*Work to complete:*
Reproduce the rows from the line containing "Open the Source" up to and including the line containing "tap(91, 72)", keeping the requests unchanged, and offset every coordinate in the answers by -58.

*Data rows:*

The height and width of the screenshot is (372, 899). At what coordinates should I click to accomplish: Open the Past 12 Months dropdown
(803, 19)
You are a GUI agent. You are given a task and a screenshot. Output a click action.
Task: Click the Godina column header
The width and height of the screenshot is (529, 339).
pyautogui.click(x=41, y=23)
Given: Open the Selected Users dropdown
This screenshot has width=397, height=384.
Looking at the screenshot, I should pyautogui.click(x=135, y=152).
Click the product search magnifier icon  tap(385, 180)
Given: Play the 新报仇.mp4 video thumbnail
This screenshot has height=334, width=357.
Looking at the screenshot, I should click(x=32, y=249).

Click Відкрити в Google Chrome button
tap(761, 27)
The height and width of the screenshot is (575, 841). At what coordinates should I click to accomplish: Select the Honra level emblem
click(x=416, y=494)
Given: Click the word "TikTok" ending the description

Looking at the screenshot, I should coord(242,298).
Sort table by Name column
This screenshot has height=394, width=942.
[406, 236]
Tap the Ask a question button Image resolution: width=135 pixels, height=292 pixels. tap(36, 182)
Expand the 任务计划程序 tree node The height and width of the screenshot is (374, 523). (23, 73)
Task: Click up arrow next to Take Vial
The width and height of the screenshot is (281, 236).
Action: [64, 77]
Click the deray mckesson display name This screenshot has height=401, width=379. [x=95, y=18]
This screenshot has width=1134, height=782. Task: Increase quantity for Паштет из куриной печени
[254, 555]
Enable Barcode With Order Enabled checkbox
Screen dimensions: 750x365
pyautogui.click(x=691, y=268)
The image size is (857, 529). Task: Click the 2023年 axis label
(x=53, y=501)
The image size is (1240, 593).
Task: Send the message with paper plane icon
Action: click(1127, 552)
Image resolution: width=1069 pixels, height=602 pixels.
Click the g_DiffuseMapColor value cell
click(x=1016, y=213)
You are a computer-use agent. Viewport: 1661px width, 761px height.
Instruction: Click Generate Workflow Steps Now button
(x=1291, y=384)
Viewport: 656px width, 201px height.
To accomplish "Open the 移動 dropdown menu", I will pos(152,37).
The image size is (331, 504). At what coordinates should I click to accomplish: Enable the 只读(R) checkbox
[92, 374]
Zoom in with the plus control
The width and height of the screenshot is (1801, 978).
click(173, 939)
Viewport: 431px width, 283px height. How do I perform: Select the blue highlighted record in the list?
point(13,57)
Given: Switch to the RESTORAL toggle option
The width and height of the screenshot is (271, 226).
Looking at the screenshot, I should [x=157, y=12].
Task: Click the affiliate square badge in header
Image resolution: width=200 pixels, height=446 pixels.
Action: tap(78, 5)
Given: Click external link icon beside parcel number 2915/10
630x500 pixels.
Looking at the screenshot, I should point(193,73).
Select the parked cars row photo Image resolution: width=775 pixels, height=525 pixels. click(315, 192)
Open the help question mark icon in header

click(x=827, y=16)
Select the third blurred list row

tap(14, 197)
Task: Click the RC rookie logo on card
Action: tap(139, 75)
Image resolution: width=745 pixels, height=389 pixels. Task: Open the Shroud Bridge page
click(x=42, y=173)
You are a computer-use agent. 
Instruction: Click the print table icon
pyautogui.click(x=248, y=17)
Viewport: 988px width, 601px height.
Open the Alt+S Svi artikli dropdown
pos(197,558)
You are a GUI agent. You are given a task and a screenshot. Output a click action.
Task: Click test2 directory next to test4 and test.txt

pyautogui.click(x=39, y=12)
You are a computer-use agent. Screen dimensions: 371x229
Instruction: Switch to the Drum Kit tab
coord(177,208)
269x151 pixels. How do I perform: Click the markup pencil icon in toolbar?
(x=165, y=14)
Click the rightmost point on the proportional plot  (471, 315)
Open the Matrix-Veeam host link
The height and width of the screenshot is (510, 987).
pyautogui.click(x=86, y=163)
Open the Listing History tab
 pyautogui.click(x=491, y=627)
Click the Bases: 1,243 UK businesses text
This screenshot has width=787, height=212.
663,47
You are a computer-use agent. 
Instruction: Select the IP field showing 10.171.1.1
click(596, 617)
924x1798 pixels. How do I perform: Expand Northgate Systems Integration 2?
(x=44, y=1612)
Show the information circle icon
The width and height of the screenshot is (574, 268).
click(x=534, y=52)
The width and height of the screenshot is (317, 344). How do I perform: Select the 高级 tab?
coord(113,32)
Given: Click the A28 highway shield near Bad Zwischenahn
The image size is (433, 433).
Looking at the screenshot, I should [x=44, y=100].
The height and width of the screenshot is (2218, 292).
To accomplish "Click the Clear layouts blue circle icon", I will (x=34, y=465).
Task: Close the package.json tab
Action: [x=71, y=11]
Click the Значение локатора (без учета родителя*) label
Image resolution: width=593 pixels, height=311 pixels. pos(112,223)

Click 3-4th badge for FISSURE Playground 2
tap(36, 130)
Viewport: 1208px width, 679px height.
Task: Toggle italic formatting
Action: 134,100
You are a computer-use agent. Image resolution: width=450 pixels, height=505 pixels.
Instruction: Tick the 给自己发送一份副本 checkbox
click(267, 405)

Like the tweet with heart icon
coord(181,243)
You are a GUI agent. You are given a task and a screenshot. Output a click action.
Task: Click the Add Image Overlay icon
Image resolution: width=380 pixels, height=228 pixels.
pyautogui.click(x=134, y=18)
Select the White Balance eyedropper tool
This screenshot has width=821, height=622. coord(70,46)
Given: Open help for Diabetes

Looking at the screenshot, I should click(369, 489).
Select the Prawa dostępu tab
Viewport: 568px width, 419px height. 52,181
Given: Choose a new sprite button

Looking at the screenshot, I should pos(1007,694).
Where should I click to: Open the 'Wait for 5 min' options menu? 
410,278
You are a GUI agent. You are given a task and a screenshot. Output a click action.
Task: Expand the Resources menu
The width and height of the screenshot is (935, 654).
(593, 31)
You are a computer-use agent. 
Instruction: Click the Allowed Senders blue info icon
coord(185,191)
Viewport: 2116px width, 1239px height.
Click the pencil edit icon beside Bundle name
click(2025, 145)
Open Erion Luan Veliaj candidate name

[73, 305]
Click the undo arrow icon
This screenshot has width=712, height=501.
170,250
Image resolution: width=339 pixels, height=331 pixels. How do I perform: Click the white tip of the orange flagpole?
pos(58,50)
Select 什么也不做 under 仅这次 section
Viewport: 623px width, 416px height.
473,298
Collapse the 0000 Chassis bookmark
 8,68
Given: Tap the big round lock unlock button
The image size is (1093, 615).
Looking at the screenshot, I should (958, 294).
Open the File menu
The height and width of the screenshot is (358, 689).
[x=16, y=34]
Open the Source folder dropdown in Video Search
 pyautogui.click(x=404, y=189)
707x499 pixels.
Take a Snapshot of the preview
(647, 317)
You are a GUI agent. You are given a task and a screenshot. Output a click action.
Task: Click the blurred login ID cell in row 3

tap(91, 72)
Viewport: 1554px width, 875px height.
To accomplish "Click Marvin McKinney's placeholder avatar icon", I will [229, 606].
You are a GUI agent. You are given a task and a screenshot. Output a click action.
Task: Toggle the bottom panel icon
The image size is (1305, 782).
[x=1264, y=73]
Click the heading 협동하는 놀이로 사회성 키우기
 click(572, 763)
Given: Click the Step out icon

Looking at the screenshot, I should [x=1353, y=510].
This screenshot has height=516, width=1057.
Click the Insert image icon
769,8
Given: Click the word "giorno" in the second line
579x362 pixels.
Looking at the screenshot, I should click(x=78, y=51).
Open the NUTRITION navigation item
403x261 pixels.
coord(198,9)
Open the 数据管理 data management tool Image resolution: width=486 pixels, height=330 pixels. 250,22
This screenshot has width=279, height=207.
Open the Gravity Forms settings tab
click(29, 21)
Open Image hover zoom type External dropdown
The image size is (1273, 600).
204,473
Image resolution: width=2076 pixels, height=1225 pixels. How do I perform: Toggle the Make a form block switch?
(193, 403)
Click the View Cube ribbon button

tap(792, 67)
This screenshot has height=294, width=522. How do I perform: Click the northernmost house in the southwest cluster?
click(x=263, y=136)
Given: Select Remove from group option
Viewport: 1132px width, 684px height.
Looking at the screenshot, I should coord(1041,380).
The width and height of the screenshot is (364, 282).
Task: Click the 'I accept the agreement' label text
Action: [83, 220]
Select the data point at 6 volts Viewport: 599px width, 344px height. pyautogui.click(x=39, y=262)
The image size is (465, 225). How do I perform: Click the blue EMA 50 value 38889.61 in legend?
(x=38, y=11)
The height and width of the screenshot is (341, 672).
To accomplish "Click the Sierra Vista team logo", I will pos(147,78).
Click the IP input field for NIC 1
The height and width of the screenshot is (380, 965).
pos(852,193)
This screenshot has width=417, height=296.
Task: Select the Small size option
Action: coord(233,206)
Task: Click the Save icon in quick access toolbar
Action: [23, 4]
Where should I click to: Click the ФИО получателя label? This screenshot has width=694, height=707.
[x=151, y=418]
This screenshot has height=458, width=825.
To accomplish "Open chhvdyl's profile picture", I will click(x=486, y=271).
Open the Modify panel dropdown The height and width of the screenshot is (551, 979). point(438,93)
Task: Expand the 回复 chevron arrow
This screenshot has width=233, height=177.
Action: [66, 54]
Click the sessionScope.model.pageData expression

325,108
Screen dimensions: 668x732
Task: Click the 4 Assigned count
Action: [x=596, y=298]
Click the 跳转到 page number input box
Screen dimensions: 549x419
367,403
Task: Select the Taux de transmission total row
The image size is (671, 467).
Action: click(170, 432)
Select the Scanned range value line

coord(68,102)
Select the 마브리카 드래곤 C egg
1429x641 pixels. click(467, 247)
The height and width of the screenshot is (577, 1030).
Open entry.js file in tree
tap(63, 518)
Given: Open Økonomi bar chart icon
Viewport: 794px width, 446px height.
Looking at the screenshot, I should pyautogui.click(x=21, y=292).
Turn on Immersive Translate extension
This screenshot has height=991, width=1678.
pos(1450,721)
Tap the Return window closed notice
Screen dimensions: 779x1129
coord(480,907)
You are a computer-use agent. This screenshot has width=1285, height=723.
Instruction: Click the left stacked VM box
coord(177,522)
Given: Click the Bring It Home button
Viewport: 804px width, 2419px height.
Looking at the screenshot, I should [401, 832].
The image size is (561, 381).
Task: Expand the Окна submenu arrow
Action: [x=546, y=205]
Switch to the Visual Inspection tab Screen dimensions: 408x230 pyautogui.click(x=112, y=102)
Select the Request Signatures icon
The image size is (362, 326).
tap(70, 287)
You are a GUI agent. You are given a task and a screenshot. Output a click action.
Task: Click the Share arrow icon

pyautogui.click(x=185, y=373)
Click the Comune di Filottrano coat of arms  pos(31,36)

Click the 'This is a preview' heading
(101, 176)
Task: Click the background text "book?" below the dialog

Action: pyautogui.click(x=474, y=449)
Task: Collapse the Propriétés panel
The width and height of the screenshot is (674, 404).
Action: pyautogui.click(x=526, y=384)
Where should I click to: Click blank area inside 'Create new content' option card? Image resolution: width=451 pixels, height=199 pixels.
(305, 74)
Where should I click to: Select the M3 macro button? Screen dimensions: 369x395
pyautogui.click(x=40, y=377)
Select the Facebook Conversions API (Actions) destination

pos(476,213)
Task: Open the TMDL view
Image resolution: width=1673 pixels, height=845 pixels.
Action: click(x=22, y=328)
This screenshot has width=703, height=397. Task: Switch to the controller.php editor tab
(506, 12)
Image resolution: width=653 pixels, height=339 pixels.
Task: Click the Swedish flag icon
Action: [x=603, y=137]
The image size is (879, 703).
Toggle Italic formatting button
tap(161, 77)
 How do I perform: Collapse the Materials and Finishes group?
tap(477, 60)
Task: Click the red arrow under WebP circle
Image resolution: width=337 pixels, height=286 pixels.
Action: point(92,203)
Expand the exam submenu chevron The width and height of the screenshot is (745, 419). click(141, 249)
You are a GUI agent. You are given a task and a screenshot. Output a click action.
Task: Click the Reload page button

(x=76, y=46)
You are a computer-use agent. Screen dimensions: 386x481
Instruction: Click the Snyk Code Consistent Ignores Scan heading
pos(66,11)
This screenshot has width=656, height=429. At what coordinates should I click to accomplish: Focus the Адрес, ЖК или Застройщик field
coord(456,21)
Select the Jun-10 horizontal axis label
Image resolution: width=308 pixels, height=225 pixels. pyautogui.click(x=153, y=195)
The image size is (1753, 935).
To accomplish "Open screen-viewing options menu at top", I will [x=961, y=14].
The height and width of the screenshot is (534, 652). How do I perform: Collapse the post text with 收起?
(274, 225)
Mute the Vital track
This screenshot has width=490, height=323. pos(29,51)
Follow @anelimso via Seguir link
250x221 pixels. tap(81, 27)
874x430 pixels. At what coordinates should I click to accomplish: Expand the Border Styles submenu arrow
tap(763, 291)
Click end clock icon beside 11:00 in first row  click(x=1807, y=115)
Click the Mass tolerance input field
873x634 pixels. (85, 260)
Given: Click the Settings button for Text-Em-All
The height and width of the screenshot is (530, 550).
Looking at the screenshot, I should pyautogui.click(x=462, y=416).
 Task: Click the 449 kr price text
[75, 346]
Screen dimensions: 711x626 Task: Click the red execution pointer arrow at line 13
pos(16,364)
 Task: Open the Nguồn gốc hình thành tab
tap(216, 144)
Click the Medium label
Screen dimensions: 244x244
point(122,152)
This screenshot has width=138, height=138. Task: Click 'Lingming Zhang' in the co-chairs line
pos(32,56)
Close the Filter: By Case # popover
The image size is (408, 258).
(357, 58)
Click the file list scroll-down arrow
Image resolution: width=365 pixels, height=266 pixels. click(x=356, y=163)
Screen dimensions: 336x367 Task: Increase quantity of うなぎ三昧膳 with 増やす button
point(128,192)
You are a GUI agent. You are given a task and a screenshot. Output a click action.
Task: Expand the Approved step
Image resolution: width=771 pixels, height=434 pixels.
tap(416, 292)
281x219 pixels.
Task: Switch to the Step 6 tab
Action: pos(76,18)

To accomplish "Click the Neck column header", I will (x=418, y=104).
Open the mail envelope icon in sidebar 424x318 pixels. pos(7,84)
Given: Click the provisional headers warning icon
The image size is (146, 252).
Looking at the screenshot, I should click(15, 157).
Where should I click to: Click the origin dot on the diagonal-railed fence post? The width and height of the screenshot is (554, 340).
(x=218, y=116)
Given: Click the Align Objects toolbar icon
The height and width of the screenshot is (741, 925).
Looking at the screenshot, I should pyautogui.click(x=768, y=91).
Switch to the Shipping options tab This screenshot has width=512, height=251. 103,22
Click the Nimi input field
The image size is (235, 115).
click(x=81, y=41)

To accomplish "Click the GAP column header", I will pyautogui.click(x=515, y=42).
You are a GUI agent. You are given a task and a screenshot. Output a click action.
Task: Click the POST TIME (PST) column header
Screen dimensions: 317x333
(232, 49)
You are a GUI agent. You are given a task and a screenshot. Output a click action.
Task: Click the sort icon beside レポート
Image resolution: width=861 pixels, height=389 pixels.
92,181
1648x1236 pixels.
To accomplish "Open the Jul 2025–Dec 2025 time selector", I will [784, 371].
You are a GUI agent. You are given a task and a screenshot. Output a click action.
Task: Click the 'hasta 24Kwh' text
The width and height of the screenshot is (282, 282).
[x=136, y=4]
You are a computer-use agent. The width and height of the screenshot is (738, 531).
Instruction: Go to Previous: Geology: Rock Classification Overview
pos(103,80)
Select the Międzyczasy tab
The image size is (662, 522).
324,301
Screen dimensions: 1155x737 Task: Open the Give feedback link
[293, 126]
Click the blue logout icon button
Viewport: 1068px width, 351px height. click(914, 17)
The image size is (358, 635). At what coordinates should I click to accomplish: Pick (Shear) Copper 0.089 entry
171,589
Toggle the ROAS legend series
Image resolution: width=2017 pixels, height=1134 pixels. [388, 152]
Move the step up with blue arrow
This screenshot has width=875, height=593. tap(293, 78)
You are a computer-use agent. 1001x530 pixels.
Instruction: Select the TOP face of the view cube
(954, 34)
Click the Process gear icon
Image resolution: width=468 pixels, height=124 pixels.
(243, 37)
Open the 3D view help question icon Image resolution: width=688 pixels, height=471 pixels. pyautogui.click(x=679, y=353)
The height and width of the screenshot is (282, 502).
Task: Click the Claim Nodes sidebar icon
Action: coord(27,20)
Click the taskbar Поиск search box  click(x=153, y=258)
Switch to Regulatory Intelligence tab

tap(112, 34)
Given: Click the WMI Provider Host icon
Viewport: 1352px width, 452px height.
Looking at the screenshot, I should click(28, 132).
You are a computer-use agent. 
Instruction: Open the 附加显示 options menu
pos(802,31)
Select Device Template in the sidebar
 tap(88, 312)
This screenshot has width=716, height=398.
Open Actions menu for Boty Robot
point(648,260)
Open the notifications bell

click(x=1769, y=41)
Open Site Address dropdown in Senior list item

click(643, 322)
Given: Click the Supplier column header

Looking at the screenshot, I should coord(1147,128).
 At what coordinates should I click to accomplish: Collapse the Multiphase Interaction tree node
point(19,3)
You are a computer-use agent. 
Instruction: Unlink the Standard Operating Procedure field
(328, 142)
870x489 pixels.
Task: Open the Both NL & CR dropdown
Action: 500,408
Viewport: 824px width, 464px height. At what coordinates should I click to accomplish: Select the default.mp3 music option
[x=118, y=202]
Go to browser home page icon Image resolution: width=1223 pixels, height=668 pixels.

*Result of this exercise:*
Open the Source folder dropdown in Video Search
 pyautogui.click(x=346, y=131)
707x499 pixels.
Take a Snapshot of the preview
(589, 259)
You are a GUI agent. You are given a task and a screenshot. Output a click action.
Task: Click the blurred login ID cell in row 3

tap(33, 14)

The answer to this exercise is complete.